Embora os Estados Unidos registrem superávit na balança comercial com o Brasil, o governo de Donald Trump sustenta que o país adota políticas que prejudicam a competitividade da indústria americana e justificam a imposição das novas tarifas.
A investigação foi conduzida com base na Seção 301 da Lei de Comércio de 1974 e questiona a atuação brasileira em áreas como comércio digital, serviços de pagamento eletrônico, propriedade intelectual, combate à corrupção, acesso ao mercado de etanol, tarifas preferenciais e combate ao desmatamento ilegal.
O relatório também faz críticas ao Pix e ao Banco Central, alegando que o sistema brasileiro de pagamentos instantâneos cria vantagens competitivas para operadores locais em detrimento de empresas privadas estrangeiras do setor financeiro.

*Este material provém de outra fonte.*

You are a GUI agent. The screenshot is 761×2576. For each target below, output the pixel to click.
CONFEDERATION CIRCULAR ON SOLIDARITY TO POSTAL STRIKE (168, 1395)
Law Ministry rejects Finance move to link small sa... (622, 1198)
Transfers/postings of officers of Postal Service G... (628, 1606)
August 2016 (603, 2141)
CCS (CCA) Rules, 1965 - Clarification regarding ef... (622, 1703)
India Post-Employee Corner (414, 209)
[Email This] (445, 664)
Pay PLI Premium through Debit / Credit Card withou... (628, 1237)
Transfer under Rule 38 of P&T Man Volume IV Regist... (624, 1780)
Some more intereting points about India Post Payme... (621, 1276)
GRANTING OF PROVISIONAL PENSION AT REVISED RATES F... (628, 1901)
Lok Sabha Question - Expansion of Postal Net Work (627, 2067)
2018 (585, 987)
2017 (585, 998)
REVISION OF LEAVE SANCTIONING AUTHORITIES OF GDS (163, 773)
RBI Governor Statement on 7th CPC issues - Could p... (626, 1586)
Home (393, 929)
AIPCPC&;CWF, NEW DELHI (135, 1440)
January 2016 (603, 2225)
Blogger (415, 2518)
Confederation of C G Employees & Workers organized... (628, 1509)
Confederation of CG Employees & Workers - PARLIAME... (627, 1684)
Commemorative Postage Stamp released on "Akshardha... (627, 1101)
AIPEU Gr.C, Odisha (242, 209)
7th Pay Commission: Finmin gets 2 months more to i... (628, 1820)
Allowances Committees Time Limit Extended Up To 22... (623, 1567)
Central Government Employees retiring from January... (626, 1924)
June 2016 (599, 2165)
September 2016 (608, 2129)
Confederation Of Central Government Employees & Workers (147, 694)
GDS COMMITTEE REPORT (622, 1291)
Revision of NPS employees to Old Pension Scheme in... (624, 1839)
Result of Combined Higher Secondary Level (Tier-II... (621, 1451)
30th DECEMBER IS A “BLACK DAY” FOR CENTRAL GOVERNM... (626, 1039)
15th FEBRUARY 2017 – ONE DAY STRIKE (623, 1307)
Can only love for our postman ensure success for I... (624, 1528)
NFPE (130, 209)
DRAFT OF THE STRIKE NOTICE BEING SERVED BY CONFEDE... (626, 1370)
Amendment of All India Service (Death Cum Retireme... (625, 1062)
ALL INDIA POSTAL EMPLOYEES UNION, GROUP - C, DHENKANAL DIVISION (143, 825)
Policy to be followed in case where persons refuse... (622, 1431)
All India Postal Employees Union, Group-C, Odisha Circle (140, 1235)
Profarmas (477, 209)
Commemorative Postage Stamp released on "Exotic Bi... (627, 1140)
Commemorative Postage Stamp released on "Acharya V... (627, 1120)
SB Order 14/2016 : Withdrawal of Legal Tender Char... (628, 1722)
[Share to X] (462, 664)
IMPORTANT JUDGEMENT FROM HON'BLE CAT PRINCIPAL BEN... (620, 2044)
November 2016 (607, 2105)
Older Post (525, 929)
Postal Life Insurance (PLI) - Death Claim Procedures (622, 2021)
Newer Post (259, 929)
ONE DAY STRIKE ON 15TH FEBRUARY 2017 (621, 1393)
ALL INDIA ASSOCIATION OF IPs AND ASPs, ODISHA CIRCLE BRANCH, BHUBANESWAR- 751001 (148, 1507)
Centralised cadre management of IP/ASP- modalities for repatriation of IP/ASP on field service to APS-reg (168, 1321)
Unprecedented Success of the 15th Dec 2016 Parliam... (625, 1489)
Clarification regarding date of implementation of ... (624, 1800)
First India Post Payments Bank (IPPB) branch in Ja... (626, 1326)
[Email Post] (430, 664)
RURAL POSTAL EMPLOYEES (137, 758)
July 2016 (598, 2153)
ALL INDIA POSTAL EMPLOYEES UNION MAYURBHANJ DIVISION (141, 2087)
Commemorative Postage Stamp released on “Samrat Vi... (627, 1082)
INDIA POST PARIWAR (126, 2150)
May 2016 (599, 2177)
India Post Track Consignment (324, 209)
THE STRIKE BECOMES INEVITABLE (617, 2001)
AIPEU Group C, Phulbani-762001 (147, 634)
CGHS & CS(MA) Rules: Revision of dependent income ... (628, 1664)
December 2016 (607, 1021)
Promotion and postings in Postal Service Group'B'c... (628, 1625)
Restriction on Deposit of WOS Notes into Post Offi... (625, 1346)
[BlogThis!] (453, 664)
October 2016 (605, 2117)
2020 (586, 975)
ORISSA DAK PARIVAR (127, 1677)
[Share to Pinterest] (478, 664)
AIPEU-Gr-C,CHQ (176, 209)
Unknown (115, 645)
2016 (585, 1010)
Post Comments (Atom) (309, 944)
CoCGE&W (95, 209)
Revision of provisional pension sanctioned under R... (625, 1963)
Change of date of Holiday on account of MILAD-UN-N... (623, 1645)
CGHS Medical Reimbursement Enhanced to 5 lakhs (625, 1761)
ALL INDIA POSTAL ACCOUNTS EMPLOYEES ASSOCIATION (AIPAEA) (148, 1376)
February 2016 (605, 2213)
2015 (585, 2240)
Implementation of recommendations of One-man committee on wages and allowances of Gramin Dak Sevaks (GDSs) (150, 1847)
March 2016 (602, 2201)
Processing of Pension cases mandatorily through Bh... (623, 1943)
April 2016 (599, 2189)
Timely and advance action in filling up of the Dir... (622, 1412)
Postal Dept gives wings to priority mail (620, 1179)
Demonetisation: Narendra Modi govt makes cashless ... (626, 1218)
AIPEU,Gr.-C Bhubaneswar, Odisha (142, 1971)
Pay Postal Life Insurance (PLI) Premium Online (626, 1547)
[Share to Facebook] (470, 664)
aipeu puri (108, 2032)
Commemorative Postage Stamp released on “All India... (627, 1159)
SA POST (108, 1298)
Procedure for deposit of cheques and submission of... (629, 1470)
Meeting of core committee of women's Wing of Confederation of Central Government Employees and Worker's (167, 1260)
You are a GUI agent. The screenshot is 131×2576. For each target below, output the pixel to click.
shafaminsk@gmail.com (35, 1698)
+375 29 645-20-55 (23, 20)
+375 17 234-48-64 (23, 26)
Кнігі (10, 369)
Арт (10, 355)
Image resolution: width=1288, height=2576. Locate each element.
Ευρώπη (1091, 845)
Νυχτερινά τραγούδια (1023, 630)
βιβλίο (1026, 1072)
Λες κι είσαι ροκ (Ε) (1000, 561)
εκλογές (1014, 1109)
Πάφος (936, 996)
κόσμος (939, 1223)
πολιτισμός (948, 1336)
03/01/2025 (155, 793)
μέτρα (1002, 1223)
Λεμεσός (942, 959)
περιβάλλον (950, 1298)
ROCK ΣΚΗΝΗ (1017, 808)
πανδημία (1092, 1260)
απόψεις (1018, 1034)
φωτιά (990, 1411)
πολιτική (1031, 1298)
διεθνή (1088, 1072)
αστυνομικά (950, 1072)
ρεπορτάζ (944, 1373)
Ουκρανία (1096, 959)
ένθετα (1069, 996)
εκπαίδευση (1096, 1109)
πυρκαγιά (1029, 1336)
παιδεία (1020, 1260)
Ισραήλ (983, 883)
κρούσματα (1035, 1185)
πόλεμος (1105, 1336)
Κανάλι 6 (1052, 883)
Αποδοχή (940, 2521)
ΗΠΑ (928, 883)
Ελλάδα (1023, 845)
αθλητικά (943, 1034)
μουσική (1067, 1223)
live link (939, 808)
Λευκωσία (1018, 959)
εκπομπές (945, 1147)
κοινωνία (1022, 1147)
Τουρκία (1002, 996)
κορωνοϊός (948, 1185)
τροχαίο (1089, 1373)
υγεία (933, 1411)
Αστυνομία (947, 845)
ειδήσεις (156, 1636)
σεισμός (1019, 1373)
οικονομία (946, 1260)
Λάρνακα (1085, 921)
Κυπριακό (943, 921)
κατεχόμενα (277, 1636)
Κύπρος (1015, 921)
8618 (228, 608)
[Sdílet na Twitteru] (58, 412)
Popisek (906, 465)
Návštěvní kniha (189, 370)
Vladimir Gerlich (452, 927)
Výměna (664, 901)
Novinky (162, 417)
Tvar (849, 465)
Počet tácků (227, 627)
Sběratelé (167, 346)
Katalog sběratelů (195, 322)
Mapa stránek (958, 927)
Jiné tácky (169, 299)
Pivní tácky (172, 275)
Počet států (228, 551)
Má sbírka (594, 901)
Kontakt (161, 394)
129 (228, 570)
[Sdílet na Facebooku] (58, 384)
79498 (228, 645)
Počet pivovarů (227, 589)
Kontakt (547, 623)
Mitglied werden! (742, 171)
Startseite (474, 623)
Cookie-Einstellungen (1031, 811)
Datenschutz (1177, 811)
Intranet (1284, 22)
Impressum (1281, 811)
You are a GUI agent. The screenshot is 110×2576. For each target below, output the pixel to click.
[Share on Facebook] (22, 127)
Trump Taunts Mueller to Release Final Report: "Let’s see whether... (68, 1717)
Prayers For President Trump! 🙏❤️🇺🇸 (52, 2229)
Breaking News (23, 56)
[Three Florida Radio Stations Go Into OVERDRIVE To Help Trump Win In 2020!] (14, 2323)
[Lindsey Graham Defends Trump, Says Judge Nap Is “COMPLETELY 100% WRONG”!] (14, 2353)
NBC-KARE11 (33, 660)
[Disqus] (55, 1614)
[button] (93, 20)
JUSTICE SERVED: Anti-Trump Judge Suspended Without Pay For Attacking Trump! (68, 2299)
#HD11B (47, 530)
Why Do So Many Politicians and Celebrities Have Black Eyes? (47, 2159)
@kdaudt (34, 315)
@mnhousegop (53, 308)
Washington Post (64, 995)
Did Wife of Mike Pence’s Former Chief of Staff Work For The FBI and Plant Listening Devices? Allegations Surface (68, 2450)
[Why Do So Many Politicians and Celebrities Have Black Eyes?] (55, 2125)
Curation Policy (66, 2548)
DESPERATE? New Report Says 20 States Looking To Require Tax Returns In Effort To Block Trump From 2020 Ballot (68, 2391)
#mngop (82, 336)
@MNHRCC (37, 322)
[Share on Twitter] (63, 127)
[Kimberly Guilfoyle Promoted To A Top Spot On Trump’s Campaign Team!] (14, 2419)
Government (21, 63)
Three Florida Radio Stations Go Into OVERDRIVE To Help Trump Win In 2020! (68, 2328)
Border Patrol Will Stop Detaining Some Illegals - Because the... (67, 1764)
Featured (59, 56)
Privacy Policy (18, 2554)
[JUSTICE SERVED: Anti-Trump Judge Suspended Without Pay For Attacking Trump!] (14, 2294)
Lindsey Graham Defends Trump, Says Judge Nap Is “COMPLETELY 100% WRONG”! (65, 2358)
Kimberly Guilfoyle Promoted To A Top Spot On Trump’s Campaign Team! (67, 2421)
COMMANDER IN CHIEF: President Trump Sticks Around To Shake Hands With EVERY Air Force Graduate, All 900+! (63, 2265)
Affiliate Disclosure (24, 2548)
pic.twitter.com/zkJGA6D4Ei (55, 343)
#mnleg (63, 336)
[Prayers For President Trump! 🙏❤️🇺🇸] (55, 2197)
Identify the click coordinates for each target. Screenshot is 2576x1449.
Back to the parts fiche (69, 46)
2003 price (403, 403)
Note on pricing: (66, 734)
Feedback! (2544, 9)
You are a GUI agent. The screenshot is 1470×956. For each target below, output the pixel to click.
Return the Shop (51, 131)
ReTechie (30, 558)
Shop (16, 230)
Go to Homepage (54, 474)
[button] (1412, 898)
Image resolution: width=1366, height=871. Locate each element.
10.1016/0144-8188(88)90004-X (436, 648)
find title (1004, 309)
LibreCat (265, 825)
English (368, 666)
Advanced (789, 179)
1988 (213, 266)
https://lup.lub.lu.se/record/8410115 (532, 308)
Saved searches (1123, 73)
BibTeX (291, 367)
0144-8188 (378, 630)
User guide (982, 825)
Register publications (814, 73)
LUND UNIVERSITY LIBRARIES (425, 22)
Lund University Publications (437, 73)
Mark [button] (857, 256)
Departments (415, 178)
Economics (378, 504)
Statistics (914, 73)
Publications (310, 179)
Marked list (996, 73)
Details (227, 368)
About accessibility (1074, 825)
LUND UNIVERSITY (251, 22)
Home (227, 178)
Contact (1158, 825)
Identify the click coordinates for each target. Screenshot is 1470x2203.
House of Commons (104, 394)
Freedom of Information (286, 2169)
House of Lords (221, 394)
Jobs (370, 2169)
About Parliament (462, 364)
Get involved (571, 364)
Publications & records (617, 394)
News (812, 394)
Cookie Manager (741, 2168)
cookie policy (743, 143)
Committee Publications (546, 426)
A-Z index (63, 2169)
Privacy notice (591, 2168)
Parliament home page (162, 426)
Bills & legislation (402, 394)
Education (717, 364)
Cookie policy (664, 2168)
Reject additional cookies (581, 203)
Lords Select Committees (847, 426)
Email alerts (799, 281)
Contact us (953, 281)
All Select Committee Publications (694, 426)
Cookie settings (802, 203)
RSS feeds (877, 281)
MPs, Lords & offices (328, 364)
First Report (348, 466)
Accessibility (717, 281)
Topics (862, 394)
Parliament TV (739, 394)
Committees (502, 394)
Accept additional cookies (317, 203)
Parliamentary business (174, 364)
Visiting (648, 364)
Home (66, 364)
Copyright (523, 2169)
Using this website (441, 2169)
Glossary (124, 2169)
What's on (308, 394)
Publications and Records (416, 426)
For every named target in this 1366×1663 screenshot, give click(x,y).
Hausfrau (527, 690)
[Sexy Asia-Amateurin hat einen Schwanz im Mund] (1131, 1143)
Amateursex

Entre as principais acusações apresentadas pelos Estados Unidos estão restrições à atuação de empresas de tecnologia e plataformas digitais, tratamento tarifário diferenciado para produtos de alguns parceiros comerciais, falhas no combate à pirataria e à corrupção, dificuldades de acesso ao mercado brasileiro de etanol e fiscalização insuficiente do desmatamento ilegal.
A conclusão da investigação foi encaminhada à Casa Branca para o aval final do presidente Donald Trump, encerrando um processo que incluiu audiências públicas com representantes de empresas, associações e membros da sociedade civil dos dois países.
O governo brasileiro também vê viés político na condução da investigação devido à participação de lideranças da oposição nas audiências realizadas pelo USTR. Entre elas esteve o senador e pré-candidato à Presidência Flávio Bolsonaro (PL-RJ), que afirmou durante a sessão que a adoção das tarifas ocorreria no pior momento para o Brasil por causa do cenário pré-eleitoral e poderia favorecer o presidente Lula.
Além da tarifa de 25% já confirmada, o Brasil ainda aguarda o desfecho de uma segunda investigação aberta pelos Estados Unidos, que poderá resultar na aplicação de uma taxa adicional de 12,5%, desta vez sob a alegação de problemas relacionados ao combate ao trabalho forçado. Caso a medida também seja aprovada, alguns produtos brasileiros poderão enfrentar uma tributação total de até 37,5% para entrar no mercado norte-americano.